En 1997, à New-York, tout avance si vite que c'en est alors déjà fini de l'ère du rap des rues froides. Après s'être imaginées sous les traits de parrains de la mafia avec Raekwon, Nas et Jay-Z, les cailleras parvenues de la Côte Est passent au fantasme supérieur. A l'époque de Puff Daddy, on met en scène une vie de luxe et de volupté. Le pessimisme et la dureté d'avant ne perdurent plus que dans l'underground, celui de Company Flow. Et celui-ci, forçant sévèrement la dose côté froideur et expérimentation, n'a plus aucune chance (ni volonté) de toucher le grand public. Seuls ou presque dans cette veine, celle du Nas période Ilmatic et du Mobb Deep de The Infamous, sévissent alors Capone et Noreaga.

CAPONE-N-NOREAGA - The War Report

Pour le duo du Queens, l'heure de sourire n'a pas sonné. Les pseudos de Kiam Holley et de Victor Santiago l'annoncent, qui reprennent les noms d'un criminel et d'un dictateur (et criminel, aussi) notoires. Leurs acolytes eux-aussi, s'identifient aux grands ennemis de l'Amérique. Il y a un Musaliny et un Castro. Leur protecteur, Intelligent Hoodlum, s'appelle désormais Tragedy Khadafi. Et pour amplifier le message, tous ces gens adoptent une imagerie militaire, avec treillis et tout le tintouin. Assimilés à des zones de guerre, leurs quartiers sont rebaptisés Koweït, Liban ou Iraq.

Ces rappeurs, en somme, ne sont pas des tendres. Capone, d'ailleurs, croupit alors en prison, une incarcération qui a obligé le futur NORE à terminer cet album sans lui, avec le renfort de Tragedy Khadafi, si présent sur The War Report qu'il en devient presque un membre honoraire du duo.

Sur cet album, le ghetto n'est pas glamour. La seule préoccupation dans ce monde du deal de crack que nous dépeint d'entrée le très fort "Bloody Money", c'est la survie. Ce qui nous est présenté, c'est un univers de violence et d'adversité. On y parle de vengeance contre des types qui recèlent de la mauvaise came ("Stick You"), on y montre une hostilité féroce envers ceux qui jouent aux gangsters de studio ("Halfway Thugs"). C'est la même jungle urbaine que celle décrite autrefois par Donald Goines, une influence majeure du duo, deux morceaux prenant le nom de ses livres ("Black Gangstas" et le noir "Neva Die Alone"). C'est un monde où la délinquance va de soi, comme sur leur premier single, "Illegal Life", redoutable avec son sample façon Bollywood.

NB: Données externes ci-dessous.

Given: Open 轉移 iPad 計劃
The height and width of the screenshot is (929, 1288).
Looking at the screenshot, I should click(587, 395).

Quand C-N-N se dépeignent en rois de la drogue sur leur morceau de bravoure, "T.O.N.Y", le refrain va jusqu'à parler de tuer un flic. Ils vont si loin dans l'outrage que certains titres ont dû être censurés ou édités, comme cette histoire de viol sur "Parole Violators". Même quand arrive le temps des sentiments, comme sur le très bon "Live on Live Long", la criminalité n'est pas bien loin : il s'agit en effet, pour Noreaga, de rendre hommage ici à un Capone emprisonné.

The War Report c'est aussi, à cette heure encore, l'époque de la rivalité entre les deux côtes. Capone-N-Noreaga nous en offrent un nouvel épisode à travers un de leurs morceaux les plus mémorables, un "L.A., L.A." (avec Mobb Deep et Tragedy Khadafi) qui se veut une réponse directe au "New-York, New-York" de Tha Dogg Pound (avec Snoop Dogg).

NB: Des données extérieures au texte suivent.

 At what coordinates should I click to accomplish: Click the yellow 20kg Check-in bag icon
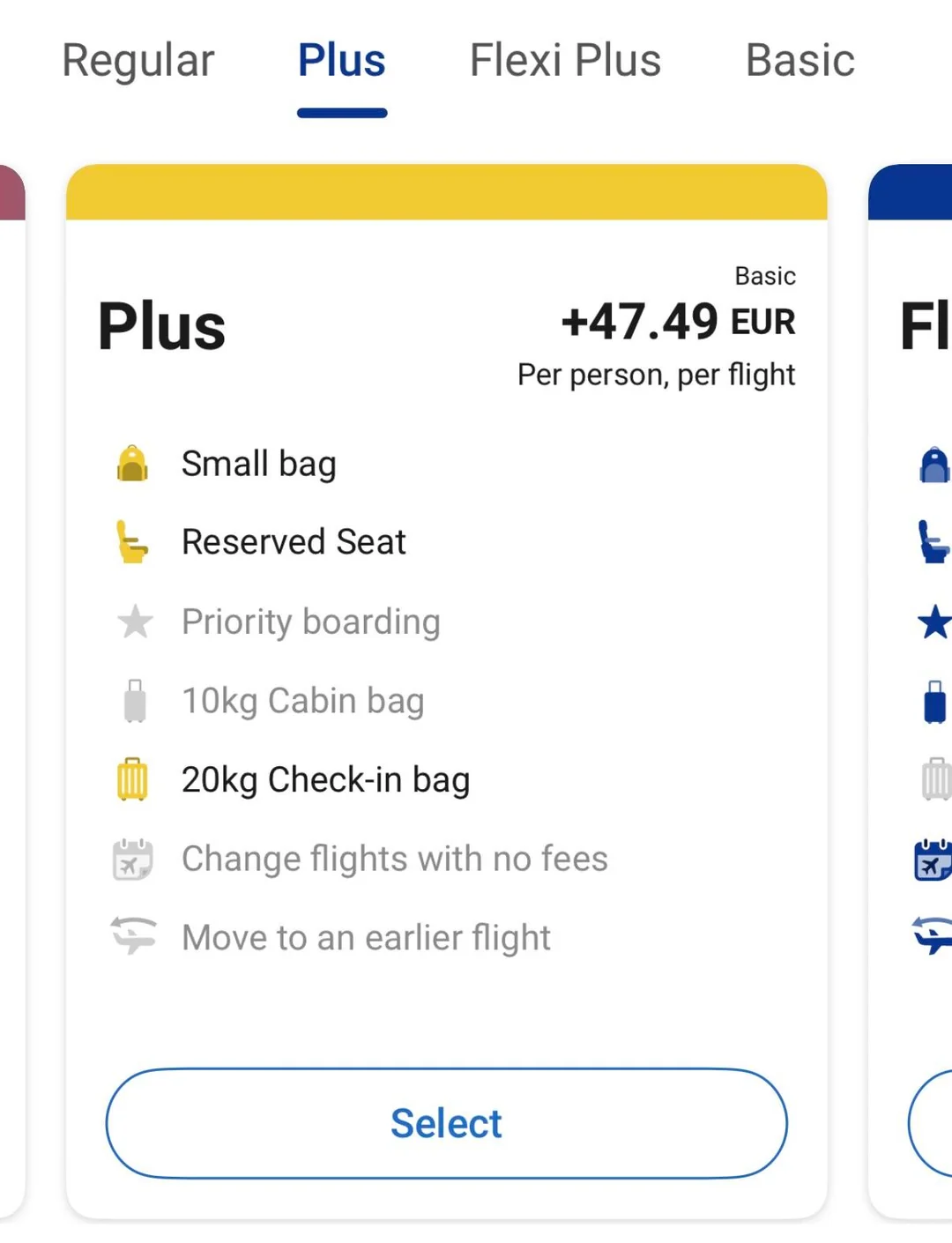pyautogui.click(x=133, y=779)
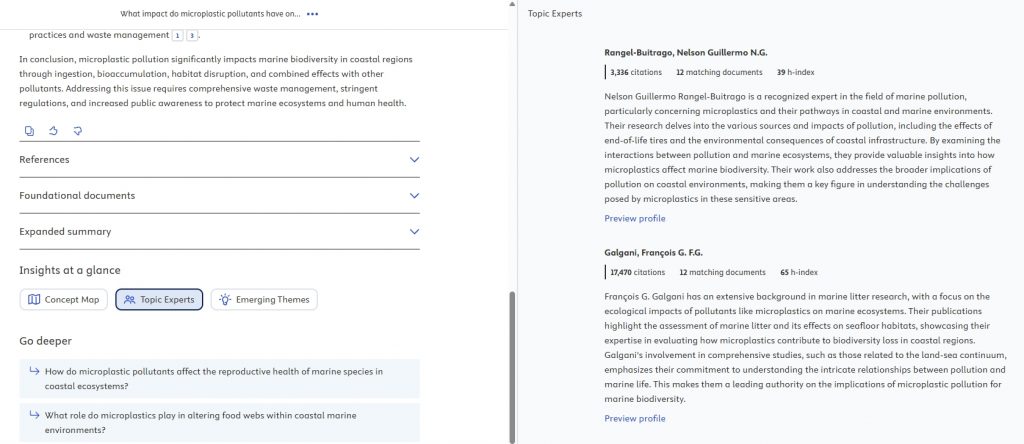
Task: Preview profile of Rangel-Buitrago
Action: (634, 218)
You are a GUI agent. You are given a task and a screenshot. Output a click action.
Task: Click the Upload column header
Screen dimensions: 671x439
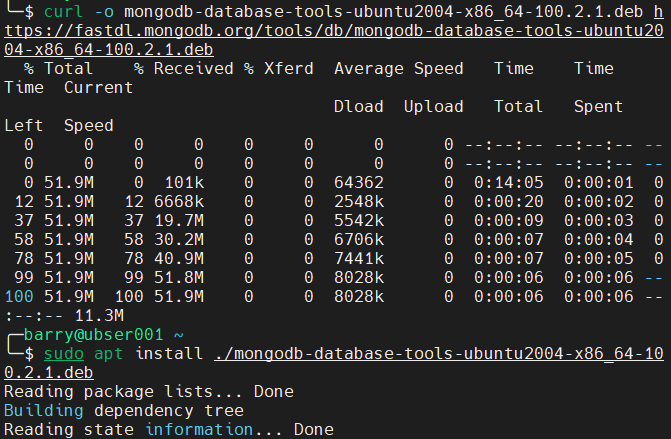(433, 107)
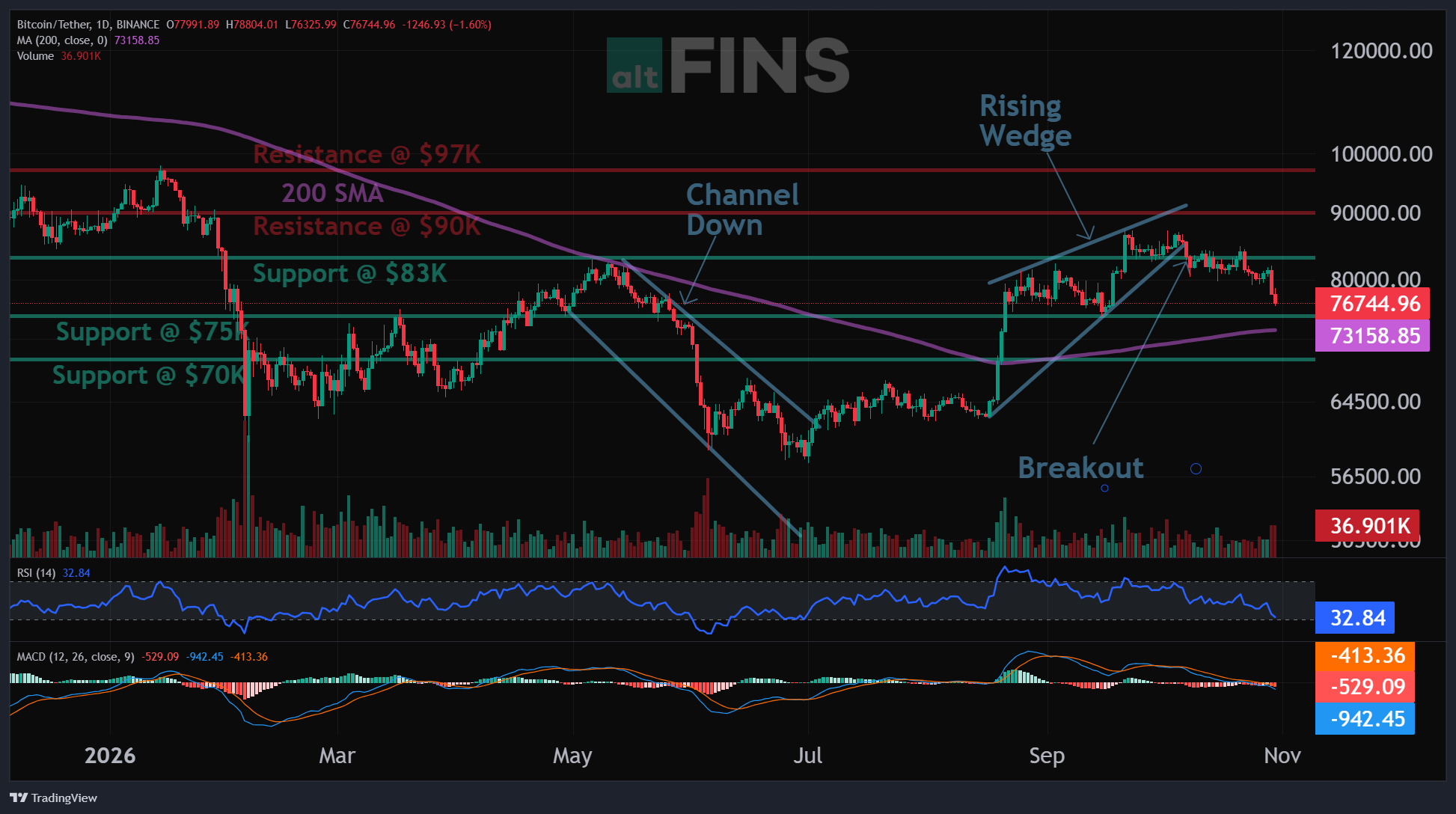The image size is (1456, 814).
Task: Click the red MACD histogram label -529.09
Action: [1365, 687]
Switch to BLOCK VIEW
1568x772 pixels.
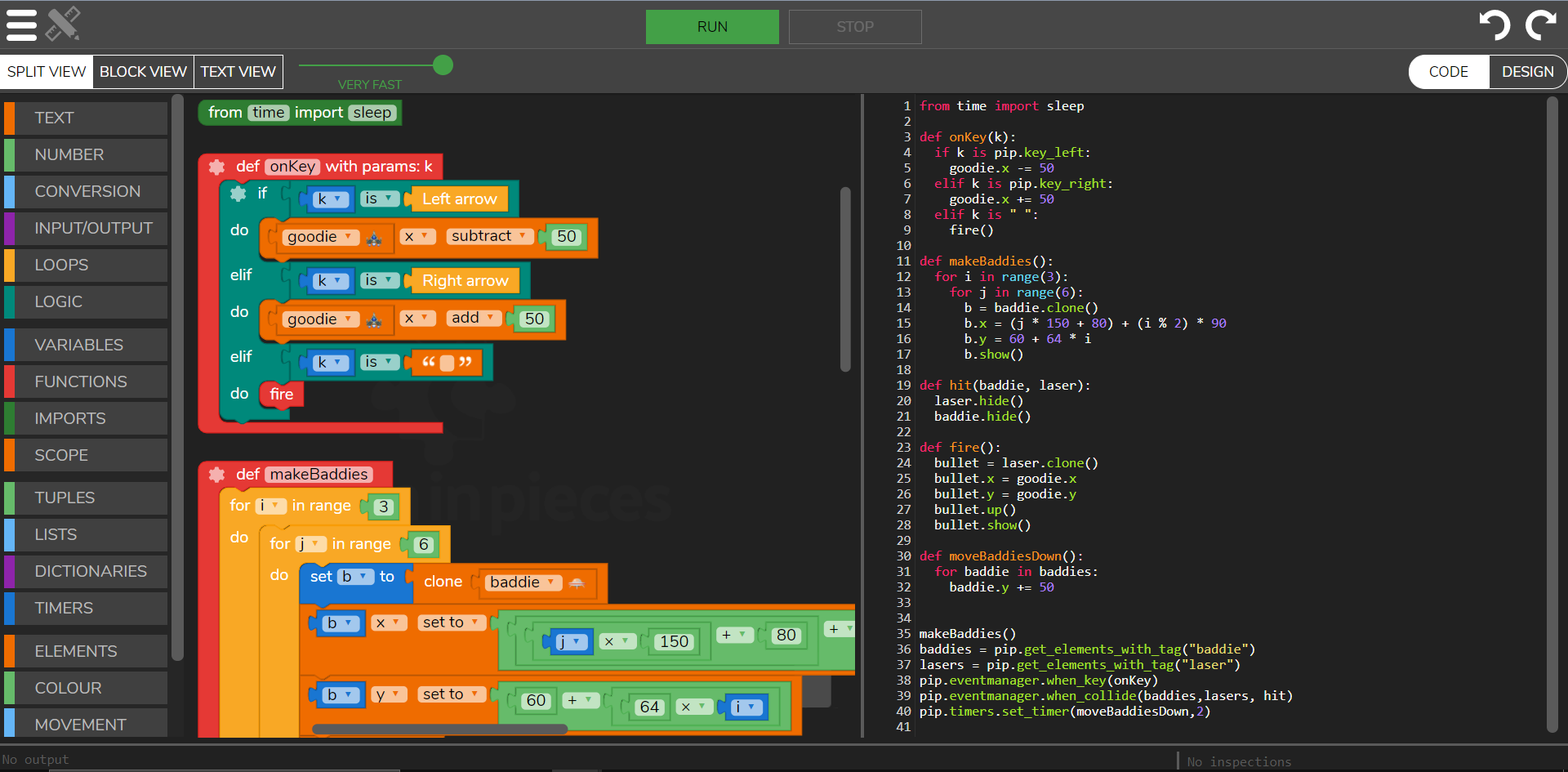click(142, 71)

Avec ses références Black Muslim, avec sa production assurée par des pointures telles que Marley Marl, Buckwild, Havoc, Lord Finesse (et DJ Clark Kent), avec son art raffiné du rythme lourd et de la boucle, avec ces samples cinématiques où souvent le piano domine et qui parfois s'éternisent, The War Report alimente les derniers feux d'une époque. Il est l'ultime classique ou presque d'un très grand rap new-yorkais. C'est un album que le duo n'égalera plus, malgré la carrière faste d'un NORE popularisé l'année d'après par "Superthug", un single produit par des Neptunes, point de passage, en quelque sorte, entre une époque et une autre.